A: For the VIX Volatility Model (VVM), 2x type ETFs such as UVXY or TVIX are subject to decay but backtested and real-time results show this does not play a material role in affecting the model's profits. This is because the model tends to only stay on UVXY for a typically a few days or less to capture upward swings in the ETF. Further, the VIX spiking signal which is a rare event, but can capture huge profits in a matter of a few days, is designed to stay in a position for typically a few days or less. Please see the BUY signals (which buy instruments such as UVXY) here: https://www.virtueofselfishinvesting.com/market-timing-results/dr-k-vix-volatility-model/0 


For the Market Direction Model, shorting a normal leveraged ETF instead of buying an inverse leveraged ETF removes the decay factor. On decay issues, please read:


As the article points out, decay works to your disadvantage with leveraged ETFs in volatile markets that go nowhere, but works to your advantage in strongly trending markets. For example, if you look at the NASDAQ 100 vs it's 3-times ETF TQQQ from the low of 8/27/10 to the high of 11/9/10, the NASDAQ 100 was up 25.9% while the TQQQ was up 97.3%, or nearly 4x the NASDAQ 100, instead of the 3x it should have been.
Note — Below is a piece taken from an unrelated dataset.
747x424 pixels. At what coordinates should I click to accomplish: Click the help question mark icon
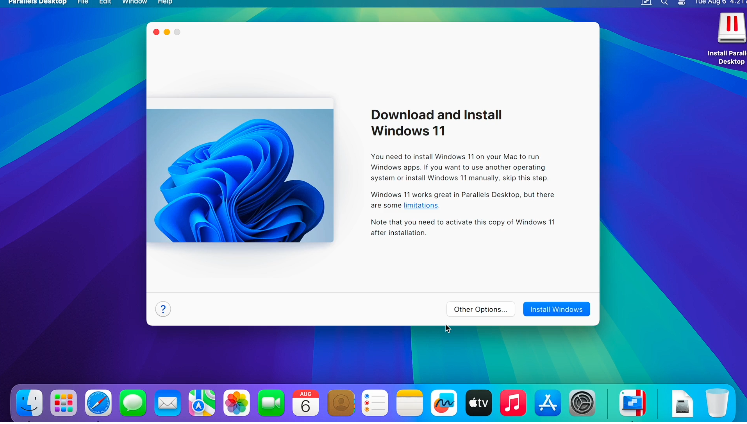[x=163, y=309]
Since the model switches signals on average between 12 to 20 times a year and usually exits after the uptrend or downtrend reverses, decay should have only a small impact if any.
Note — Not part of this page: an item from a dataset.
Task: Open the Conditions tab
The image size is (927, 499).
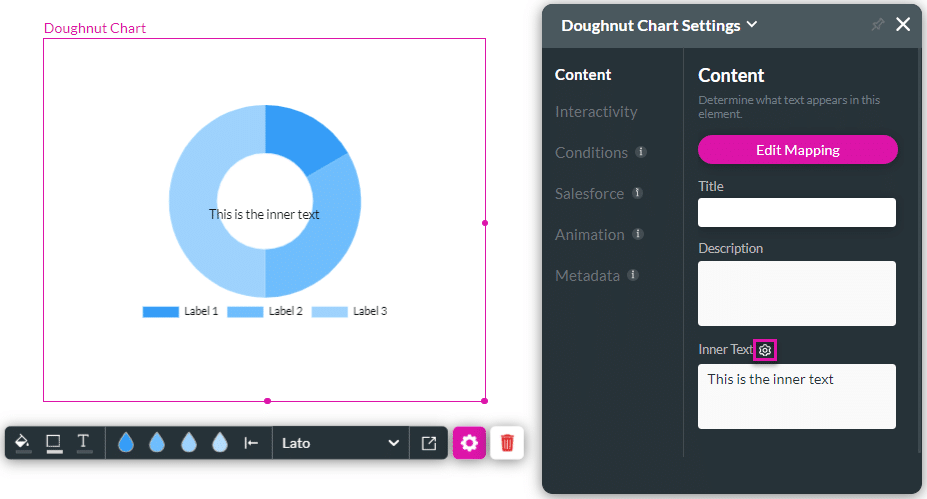Action: (591, 153)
That said, some may wish to take the decay advantage/disadvantage out of the equation by shorting normal leveraged (2-times and 3-times) ETFs on a sell signal instead of buying inverse ETFs provided you can get the borrow. Be careful of high fees associated with shorting ETFs. In our experience, there are enough ETFs out there that can be borrowed with little to no fees.